## Start ENTRIES SUPPLIED
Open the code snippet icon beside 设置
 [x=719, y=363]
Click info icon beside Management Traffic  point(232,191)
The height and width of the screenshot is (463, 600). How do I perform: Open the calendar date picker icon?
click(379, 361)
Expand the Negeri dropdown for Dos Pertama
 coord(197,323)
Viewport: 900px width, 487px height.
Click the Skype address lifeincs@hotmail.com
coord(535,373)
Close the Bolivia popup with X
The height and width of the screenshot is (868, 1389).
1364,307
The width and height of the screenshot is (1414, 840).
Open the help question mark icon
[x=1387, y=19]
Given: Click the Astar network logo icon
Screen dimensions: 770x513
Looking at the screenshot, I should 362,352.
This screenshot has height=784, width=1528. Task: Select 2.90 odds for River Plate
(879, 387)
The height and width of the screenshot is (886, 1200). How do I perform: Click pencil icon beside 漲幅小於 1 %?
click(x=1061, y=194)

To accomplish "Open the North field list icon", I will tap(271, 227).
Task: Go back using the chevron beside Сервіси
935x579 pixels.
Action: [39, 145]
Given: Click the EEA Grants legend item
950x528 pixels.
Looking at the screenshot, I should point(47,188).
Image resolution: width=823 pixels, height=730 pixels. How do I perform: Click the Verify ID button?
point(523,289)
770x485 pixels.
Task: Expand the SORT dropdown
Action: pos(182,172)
## End ENTRIES SUPPLIED
§ **EXERCISE**
Copy the records from the line with "This screenshot has" to the line with "will tap(271, 227).", keeping every line the same.

§ **RESPONSE**
This screenshot has height=784, width=1528. Task: Select 2.90 odds for River Plate
(879, 387)
The height and width of the screenshot is (886, 1200). How do I perform: Click pencil icon beside 漲幅小於 1 %?
click(x=1061, y=194)

To accomplish "Open the North field list icon", I will tap(271, 227).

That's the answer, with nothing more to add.